Extract to read ->
################

1

Ive been trying to make a dot product program for pthreads and I've been having some difficulties. Im getting a segmentation fault when I try to run the program. I am using c to code it.

I had the program working initially with this code:

a = (double*) malloc (THREAD_COUNT* SIZE *  sizeof(double));
b = (double*) malloc (THREAD_COUNT* SIZE *  sizeof(double));

for (i=0; i<SIZE*THREAD_COUNT; i++) {
  a[i]=1;
  b[i]=a[i];
  }

dot.size = SIZE;
dot.a = a;
dot.b = b;
dot.sum=0;

pthread_mutex_init(&mutexsum, NULL);

/* Create threads to perform the dotproduct  */
pthread_attr_init(&attr);
pthread_attr_setdetachstate(&attr, PTHREAD_CREATE_JOINABLE);


gettimeofday (&time_start, NULL);

for(i=0;i<THREAD_COUNT;i++)
  {

   pthread_create(&callThd[i], &attr, dotprod, (void *)i); 
   }

pthread_attr_destroy(&attr);

for(i=0;i<THREAD_COUNT;i++) {
  pthread_join(callThd[i], &status);
  }

Then I changed the memory allocation because I didnt want the sum to increase by increasing the thread count.

################

Supplied information ->
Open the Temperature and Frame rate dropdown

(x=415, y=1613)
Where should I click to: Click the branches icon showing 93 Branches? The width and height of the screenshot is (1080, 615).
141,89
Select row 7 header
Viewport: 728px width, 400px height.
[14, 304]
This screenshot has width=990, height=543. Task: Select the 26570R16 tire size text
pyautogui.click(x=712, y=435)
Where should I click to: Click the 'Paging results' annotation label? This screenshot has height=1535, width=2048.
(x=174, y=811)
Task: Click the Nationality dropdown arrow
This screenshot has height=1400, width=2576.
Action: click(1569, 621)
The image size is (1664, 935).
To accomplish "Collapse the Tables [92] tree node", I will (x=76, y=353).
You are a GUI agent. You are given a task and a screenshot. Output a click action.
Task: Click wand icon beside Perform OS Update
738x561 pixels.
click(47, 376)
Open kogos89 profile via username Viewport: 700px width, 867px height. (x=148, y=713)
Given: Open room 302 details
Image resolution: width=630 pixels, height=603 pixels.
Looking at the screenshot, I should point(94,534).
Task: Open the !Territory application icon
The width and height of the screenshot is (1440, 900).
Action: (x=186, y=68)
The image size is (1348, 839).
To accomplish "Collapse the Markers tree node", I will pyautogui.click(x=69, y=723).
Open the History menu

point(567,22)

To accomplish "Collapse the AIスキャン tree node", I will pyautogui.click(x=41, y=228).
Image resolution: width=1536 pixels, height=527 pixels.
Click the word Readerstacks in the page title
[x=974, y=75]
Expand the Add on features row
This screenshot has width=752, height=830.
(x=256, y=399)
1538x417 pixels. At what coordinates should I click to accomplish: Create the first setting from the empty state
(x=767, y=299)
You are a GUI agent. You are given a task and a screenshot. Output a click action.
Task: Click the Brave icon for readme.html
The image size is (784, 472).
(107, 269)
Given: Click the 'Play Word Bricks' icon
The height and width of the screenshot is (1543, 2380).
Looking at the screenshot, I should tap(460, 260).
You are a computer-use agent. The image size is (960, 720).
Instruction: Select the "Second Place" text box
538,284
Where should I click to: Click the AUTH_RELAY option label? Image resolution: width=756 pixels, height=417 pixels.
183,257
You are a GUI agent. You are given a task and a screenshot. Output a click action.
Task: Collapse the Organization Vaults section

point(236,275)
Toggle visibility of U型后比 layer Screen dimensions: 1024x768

################

Things to do ->
1 – In the pthreads dot product post, why did the writer change the memory allocation? Answer in one to three sentences.
2 – Write out the part of the pthreads dot product post that opens with the words "pthread_create(&callThd[i], &attr, dotprod, (void" and closes with "the thread count.".

Answers to the problems ->
1 – The writer changed the memory allocation to keep the sum from growing as the thread count increased. In the original code, both arrays were allocated with THREAD_COUNT * SIZE elements, so adding threads made the arrays larger.

2 –
pthread_create(&callThd[i], &attr, dotprod, (void *)i); 
   }

pthread_attr_destroy(&attr);

for(i=0;i<THREAD_COUNT;i++) {
  pthread_join(callThd[i], &status);
  }

Then I changed the memory allocation because I didnt want the sum to increase by increasing the thread count.